Some of the bystanders promptly procured a long board and helped the Marshal gently transfer the unconscious woman to it. Then they carried their beloved Miss Kitty to Doc's office.

Matt's hands trembled as he gently slid her off the plank and onto the bed in the infirmary room. The other men turned and left. Doc took one look at the lawman's pale face, and laying a hand on his arm, said,

"Go and sit at my desk and collect yourself. I need to focus on her now."

Matt opened his mouth to protest, but remembered that every moment that he engaged Doc in debate was a moment that Kitty's care would be delayed. Unwillingly going out, therefore, he shut the sickroom door behind him, fervently but silently praying that Doc would emerge very soon with encouraging news.

An hour and a meticulous exam later, during which Kitty had not so much as stirred or uttered a sound, Doc straightened up and sighed. He walked over to his basin, dipped a piece of flannel in it, and with tenderness wiped her unconscious face, removing the last remaining streaks of her makeup as he did so. He then put on his stethoscope again and listened to her lungs, and picking up her hands, observed the spots of discoloration in her palms one more time, as if hoping that something would cause him to change his diagnosis. But, unfortunately, his mind was made up.

Although he was not a man to pry in other people's affairs, he walked to the handbag that Kitty had been carrying on the stagecoach, and which had been brought along with her to his office. There were questions that he needed answered, and if the lady was insensate and unable to answer them, going through her belongings for hints would have to do.

He pulled out the nearly-empty packages of powders and tonic which Kitty had been prescribed in St. Louis. Doc Adams shook his head. She had to have been feeling badly for awhile if she had taken so many medications. He guiltily recalled how fatigued she had looked during her last few days in Dodge. As the town doctor and her friend, he should have realized that something was wrong!

He continued to go through her things, until he found the item which he had expected to find there.

Sighing resignedly again, Doc knew that he had to go and give Matt the news. The man was likely completely frazzled by now.

Exiting the infirmary, he was instantly accosted by the marshal, who asked in a nervous, trembling voice,

"How is she, Doc?"

The physician rubbed his mustache and looked away.

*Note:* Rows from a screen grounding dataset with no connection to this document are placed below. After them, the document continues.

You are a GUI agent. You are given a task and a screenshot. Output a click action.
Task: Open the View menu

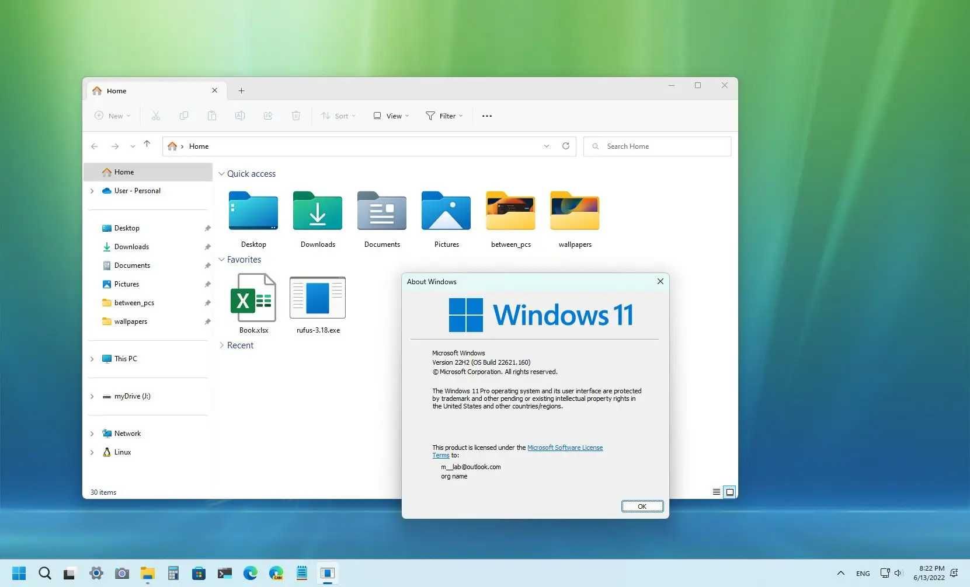pyautogui.click(x=391, y=116)
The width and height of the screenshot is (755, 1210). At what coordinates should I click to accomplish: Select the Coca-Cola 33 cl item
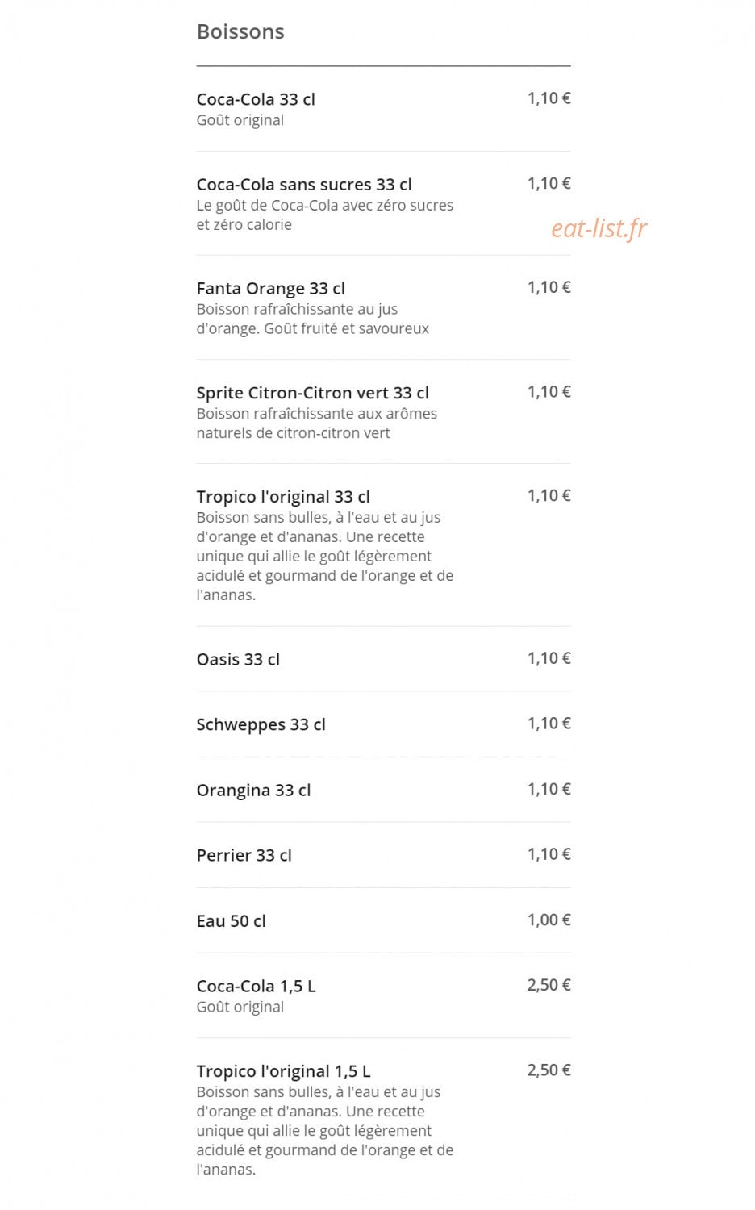click(256, 99)
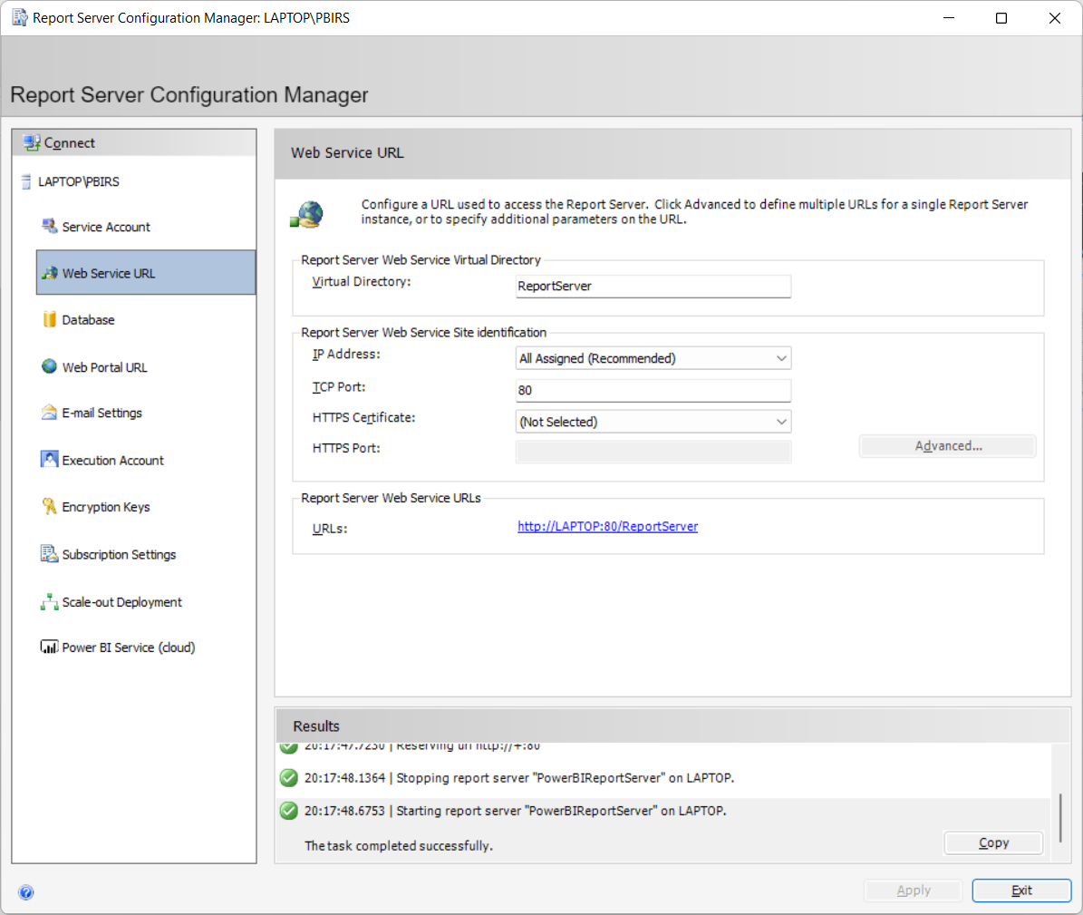Click the Service Account key icon
Viewport: 1083px width, 915px height.
pos(49,226)
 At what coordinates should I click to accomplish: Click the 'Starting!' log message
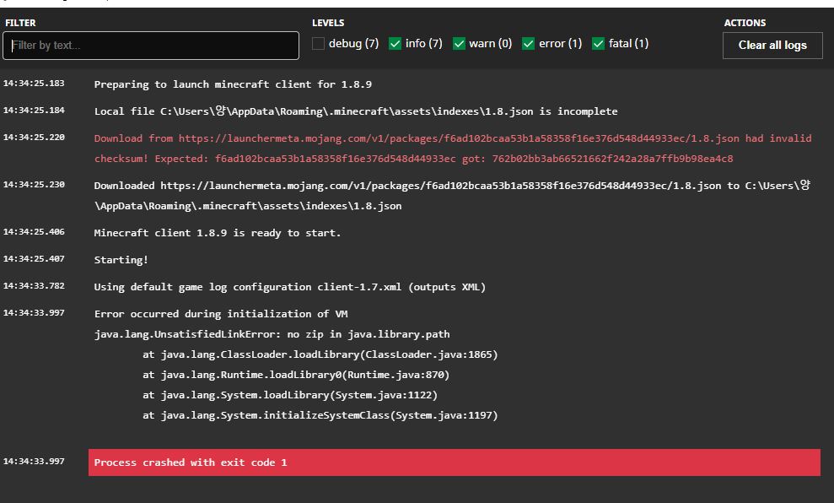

"Well, she's breathing, Matt, but just barely. She must have hit her head quite hard, which is the reason that she is still unconscious. By some miracle she did not have any broken bones and her spinal column appears intact, but her ribs and her limbs are very, very badly bruised. I don't think that she has any internal bleeding; if she had, she would be gone by now. But the injuries that she does have are bad enough, and that is not all that she is fighting."

"What do you mean by that, Doc?"

"I wish that I could spare you any additional worry, Matt, at a time like this, but there is something that you ought to know." He took a deep breath. "Even before the accident, Kitty was a very sick woman."

The marshal regarded him with a shocked gaze, and Doc,inhaling deeply again, began to explain his diagnosis.